Gobeklitepe (Sanliurfa)
While you are in Sanliurfa, do not leave without seeing Gobeklitepe, about 15 km out of the city. This is the headline act of the whole region: a temple complex with carved T-shaped stone pillars dated to roughly 9600 BC, which makes it around 7,000 years older than Stonehenge and older than farming itself. It overturned a lot of assumptions about early human society and has been a UNESCO World Heritage Site since 2018. At the time of writing entry is around €21, and a walkway loops you over the excavated enclosures. I wrote more about why this place matters in my piece on Gobeklitepe, the first temple of humanity.
Pontic Kings’ Rock Tombs (Amasya)
Amasya is a river town squeezed between cliffs, and high on those cliffs the kings of Pontus carved their tombs out of solid rock around the 3rd century BC. They are floodlit at night and reflect in the Yesilirmak river below, which is the view every photo of Amasya is chasing. The Ottoman houses lining the waterfront make the town a lovely overnight stop in its own right.
Cathedral of the Holy Cross / Akdamar Church (Van)
Out on a small island in Lake Van sits one of the most beautiful buildings in the country. The Cathedral of the Holy Cross, usually called Akdamar Church, was built between 915 and 921 AD, and its exterior walls are wrapped in carved reliefs of biblical scenes that are still crisp after a thousand years. You reach it by a short ferry from the Gevas shore, and in spring the almond blossom on the island is unforgettable. Time your visit for late April or May if you can.
Alaeddin Mosque (Konya)
Konya was the capital of the Seljuks, and the Alaeddin Mosque crowning the central hill is their oldest surviving monument in the city, completed in the early 13th century. The forest of mismatched columns inside, recycled from older Roman and Byzantine buildings, gives it a wonderfully patched-together character. Konya is also the home of the whirling dervishes, so it slots neatly into any trip built around Turkey’s spiritual history.
Safranbolu (Karabuk)

I saved my favorite for last. Safranbolu is not a single monument but a whole UNESCO-listed Ottoman town, with hundreds of timber-and-plaster mansions tumbling down the hillsides exactly as they did 200 years ago. Wander the old bazaar, stop for saffron sweets (the town is named for the spice), visit the Cinci Han caravanserai and the old hammam, and book a night in one of the restored konak houses to really get it. Spring and autumn are the sweet spot, with mild weather and far fewer crowds. If you like the idea of stepping into the past, this is the place that does it best.

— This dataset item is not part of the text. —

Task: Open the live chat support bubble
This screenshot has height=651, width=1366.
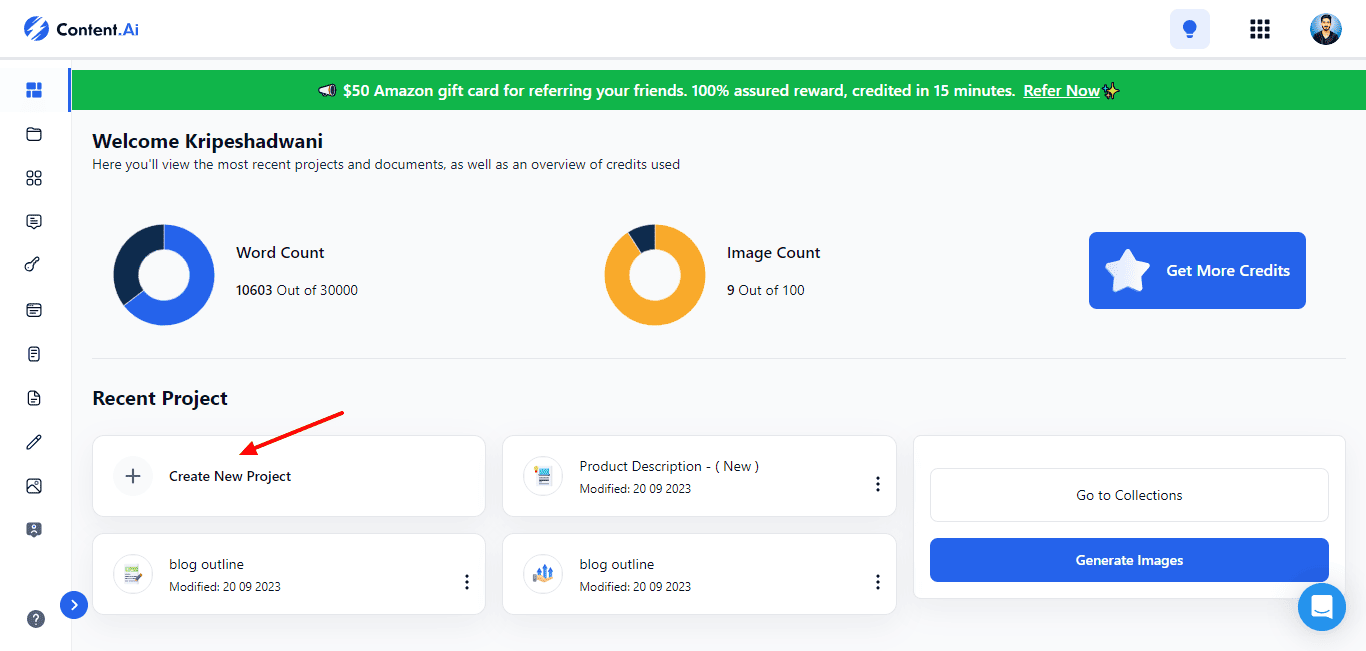Action: [x=1321, y=607]
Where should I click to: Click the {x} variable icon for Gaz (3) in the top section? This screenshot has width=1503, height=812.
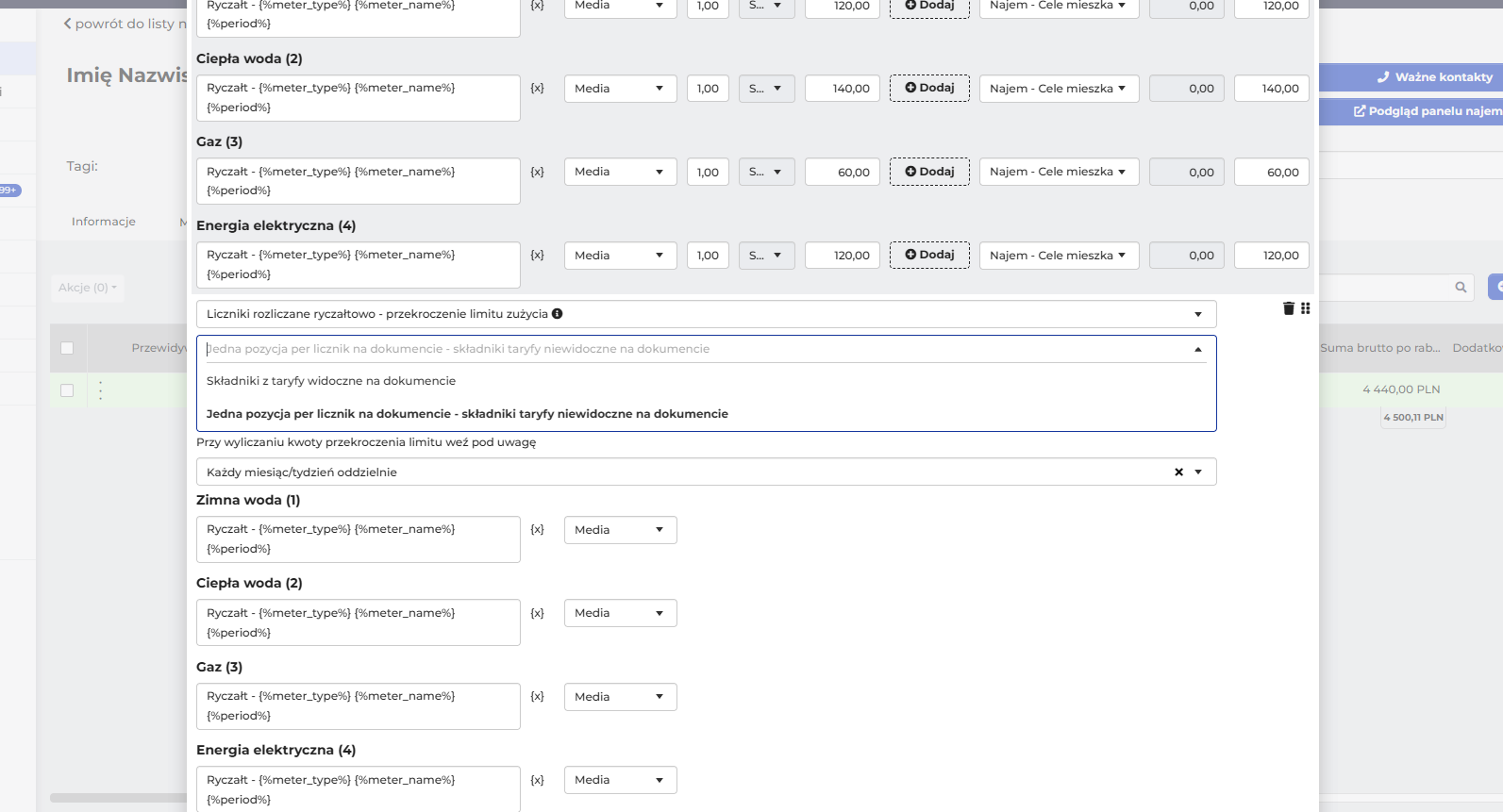(x=537, y=172)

Planning your route through Turkey
You will not see all 15 of these in one trip, and you should not try. Most travelers start with the Istanbul cluster, then add either the Aegean coast (Ephesus, Kusadasi, the Tomb of Amyntas) or the southeast (Gobeklitepe, Harran, Safranbolu on the way back). For a sense of how the cities connect and what each is known for, my overview of cities to visit in Turkey is a useful starting map, and if you want broader inspiration beyond ruins and mosques, the reasons to visit Turkey covers the food, coast, and culture side too. However you slice it, the country gives history travelers more than almost anywhere else on the planet.